● Stored data:
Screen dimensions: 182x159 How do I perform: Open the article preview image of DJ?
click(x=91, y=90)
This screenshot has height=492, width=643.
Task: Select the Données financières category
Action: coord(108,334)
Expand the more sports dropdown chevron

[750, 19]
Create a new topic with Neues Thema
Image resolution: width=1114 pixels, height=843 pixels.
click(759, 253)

● What is needed: Every record above should be written out exactly.

● Solved exercise:
Screen dimensions: 182x159 How do I perform: Open the article preview image of DJ?
click(x=91, y=90)
This screenshot has height=492, width=643.
Task: Select the Données financières category
Action: coord(108,334)
Expand the more sports dropdown chevron

[750, 19]
Create a new topic with Neues Thema
Image resolution: width=1114 pixels, height=843 pixels.
click(759, 253)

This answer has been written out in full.